Molecular and gene network analysis of thyroid transcription factor 1 (TTF1) and enhanced at puberty (EAP1) genes in patients with GnRH-dependent pubertal disorders.

BACKGROUND/AIM: TTF1 and EAP1 are transcription factors that modulate gonadotropin-releasing hormone expression. We investigated the contribution of TTF1 and EAP1 genes to central pubertal disorders. PATIENTS AND METHODS: 133 patients with central pubertal disorders were studied: 86 with central precocious puberty and 47 with normosmic isolated hypogonadotropic hypogonadism. The coding region of TTF1 and EAP1 were sequenced. Variations of polyglutamine and polyalanine repeats in EAP1 were analyzed by GeneScan software. Association of TTF1 and EAP1 to genes implicated in timing of puberty was investigated by meta-network framework GeneMANIA and Cytoscape software. RESULTS: Direct sequencing of the TTF1 did not reveal any mutation or polymorphisms. Four EAP1 synonymous variants were identified with similar frequencies among groups. The most common EAP1 5'-distal polyalanine genotype was the homozygous 12/12, but the genotype 12/9 was identified in 2 central precocious puberty sisters without functional alteration in EAP1 transcriptional activity. TTF1 and EAP1 were connected, via genetic networks, to genes implicated in the control of menarche. CONCLUSION: No TTF1 or EAP1 germline mutations were associated with central pubertal disorders.
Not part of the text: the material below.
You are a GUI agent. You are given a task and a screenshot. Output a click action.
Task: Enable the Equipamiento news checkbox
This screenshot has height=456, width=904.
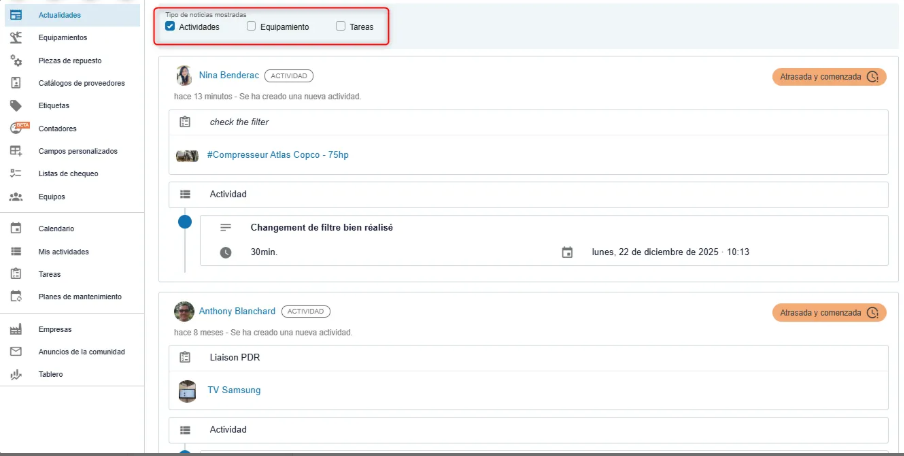point(252,27)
TTF1 and EAP1 may affect puberty by changing expression in response to other members of puberty-associated gene networks, or by differentially affecting the expression of gene components of these networks.
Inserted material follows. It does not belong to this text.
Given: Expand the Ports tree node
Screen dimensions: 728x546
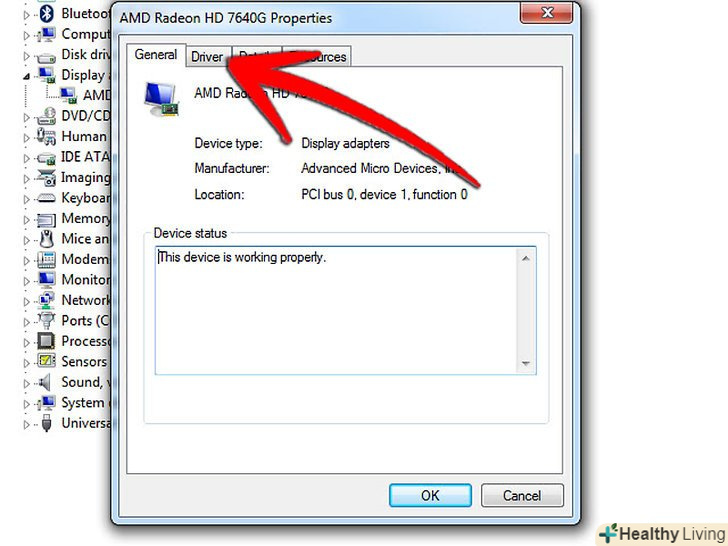Looking at the screenshot, I should pyautogui.click(x=26, y=321).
Transcription of the human EAP1 gene is regulated by upstream components of a puberty-controlling Tumor Suppressor Gene network.

Mammalian puberty is initiated by an increased pulsatile release of gonadotropin-releasing hormone (GnRH) from specialized neurons located in the hypothalamus. GnRH secretion is controlled by neuronal and glial networks, whose activity appears to be coordinated via transcriptional regulation. One of the transcription factors involved in this process is thought to be the recently described gene Enhanced at Puberty 1 (EAP1), which encodes a protein with dual transcriptional activity. In this study we used gene reporter and chromatin immunoprecipitation (ChIP) assays to examine the hypothesis that EAP1 expression is controlled by transcriptional regulators earlier postulated to serve as central nodes of a gene network involved in the neuroendocrine control of puberty. These regulators include Thyroid Transcription Factor 1 (TTF1), Yin Yang 1 (YY1), and CUX1, in addition to EAP1 itself. While TTF1 has been shown to facilitate the advent of puberty, YY1 (a zinc finger protein component of the Polycomb silencing complex) may play a repressive role. The precise role of CUX1 in this context is not known, but like EAP1, CUX1 can either activate or repress gene transcription. We observed that DNA segments of two different lengths (998 and 2744bp) derived from the 5'-flanking region of the human EAP1 gene display similar transcriptional activity. TTF1 stimulates transcription from both DNA segments with equal potency, whereas YY1, CUX1, and EAP1 itself, behave as transcriptional repressors. All four proteins are recruited in vivo to the EAP1 5'-flanking region. These observations suggest that EAP1 gene expression is under dual transcriptional regulation imposed by a trans-activator (TTF1) and two repressors (YY1 and CUX1) previously postulated to be upstream components of a puberty-controlling gene network. In addition, EAP1 itself appears to control its own expression via a negative auto-feedback loop mechanism. Further studies are needed to determine if the occupancy of the EAP1 promoter by these regulatory factors changes at the time of puberty.